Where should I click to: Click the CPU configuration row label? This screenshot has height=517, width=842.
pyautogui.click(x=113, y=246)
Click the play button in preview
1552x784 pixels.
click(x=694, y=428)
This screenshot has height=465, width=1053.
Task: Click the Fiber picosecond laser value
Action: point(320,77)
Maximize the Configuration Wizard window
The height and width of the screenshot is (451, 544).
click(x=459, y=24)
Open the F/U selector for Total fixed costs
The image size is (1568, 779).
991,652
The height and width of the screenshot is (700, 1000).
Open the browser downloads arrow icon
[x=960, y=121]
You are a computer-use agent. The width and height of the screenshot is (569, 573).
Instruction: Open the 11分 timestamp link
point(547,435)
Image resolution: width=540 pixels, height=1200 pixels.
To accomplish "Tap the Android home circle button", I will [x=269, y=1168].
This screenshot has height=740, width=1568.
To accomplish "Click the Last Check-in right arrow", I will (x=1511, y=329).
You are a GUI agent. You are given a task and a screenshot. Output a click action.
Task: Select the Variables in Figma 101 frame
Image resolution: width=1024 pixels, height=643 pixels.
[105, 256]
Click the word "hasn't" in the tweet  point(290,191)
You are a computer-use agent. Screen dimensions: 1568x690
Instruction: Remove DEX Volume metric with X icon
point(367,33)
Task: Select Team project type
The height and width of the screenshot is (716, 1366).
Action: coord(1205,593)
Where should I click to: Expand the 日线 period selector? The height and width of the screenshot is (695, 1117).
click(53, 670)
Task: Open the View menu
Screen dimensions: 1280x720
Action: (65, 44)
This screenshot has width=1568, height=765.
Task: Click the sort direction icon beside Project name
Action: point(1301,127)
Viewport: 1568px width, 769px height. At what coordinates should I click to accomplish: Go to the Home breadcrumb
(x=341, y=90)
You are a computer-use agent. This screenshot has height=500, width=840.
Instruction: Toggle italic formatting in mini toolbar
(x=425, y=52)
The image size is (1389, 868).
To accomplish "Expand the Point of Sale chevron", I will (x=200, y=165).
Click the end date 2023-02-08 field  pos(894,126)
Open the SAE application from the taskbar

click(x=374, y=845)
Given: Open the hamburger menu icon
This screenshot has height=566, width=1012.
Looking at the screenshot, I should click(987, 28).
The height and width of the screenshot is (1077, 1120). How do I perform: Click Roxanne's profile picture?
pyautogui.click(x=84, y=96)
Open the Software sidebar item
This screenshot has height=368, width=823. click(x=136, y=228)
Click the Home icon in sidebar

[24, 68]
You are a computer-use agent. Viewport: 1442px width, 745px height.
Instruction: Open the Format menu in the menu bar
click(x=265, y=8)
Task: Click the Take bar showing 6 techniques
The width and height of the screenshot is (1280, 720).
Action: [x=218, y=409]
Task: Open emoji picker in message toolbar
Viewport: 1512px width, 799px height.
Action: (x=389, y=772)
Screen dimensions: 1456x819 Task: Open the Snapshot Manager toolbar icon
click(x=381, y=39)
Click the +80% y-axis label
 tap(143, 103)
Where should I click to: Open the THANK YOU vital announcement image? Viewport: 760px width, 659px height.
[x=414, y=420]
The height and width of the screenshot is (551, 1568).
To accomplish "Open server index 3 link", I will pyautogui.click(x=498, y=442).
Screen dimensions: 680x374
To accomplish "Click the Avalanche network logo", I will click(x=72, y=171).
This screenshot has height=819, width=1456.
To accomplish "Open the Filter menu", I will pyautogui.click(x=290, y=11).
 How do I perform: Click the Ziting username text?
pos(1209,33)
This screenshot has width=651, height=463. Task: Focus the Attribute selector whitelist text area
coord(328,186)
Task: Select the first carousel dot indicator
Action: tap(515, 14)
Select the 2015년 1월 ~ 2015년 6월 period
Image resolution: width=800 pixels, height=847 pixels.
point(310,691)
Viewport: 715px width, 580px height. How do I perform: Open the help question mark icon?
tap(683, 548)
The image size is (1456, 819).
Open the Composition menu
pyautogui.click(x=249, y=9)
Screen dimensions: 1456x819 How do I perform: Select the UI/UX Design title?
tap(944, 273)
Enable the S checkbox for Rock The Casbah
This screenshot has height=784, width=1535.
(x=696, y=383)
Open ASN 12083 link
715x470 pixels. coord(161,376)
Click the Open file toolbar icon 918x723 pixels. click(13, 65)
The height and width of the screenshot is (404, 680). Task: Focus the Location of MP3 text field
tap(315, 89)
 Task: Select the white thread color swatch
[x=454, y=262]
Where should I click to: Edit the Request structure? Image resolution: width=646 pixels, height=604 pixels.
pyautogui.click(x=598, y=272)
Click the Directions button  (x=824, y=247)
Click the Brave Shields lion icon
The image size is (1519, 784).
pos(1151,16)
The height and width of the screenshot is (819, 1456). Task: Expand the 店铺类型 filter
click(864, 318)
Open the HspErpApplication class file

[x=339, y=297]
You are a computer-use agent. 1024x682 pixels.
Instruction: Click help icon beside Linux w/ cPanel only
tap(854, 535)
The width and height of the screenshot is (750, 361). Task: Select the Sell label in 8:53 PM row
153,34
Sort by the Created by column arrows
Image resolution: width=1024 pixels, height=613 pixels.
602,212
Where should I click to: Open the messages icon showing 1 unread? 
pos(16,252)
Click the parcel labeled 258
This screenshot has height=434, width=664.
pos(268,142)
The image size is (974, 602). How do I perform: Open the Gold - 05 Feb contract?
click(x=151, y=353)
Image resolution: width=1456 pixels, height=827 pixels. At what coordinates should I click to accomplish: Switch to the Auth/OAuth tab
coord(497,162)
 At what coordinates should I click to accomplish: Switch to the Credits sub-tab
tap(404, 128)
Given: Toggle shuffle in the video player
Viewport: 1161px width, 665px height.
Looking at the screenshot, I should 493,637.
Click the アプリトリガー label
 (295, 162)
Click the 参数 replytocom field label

= = = =

* **YOUR GOAL**:
Which lines in the records above contain the word "field", with case counting? Show each of those lines in full.

* **RESULT OF THIS EXERCISE**:
Click the end date 2023-02-08 field  pos(894,126)
The height and width of the screenshot is (404, 680). Task: Focus the Location of MP3 text field
Click the 参数 replytocom field label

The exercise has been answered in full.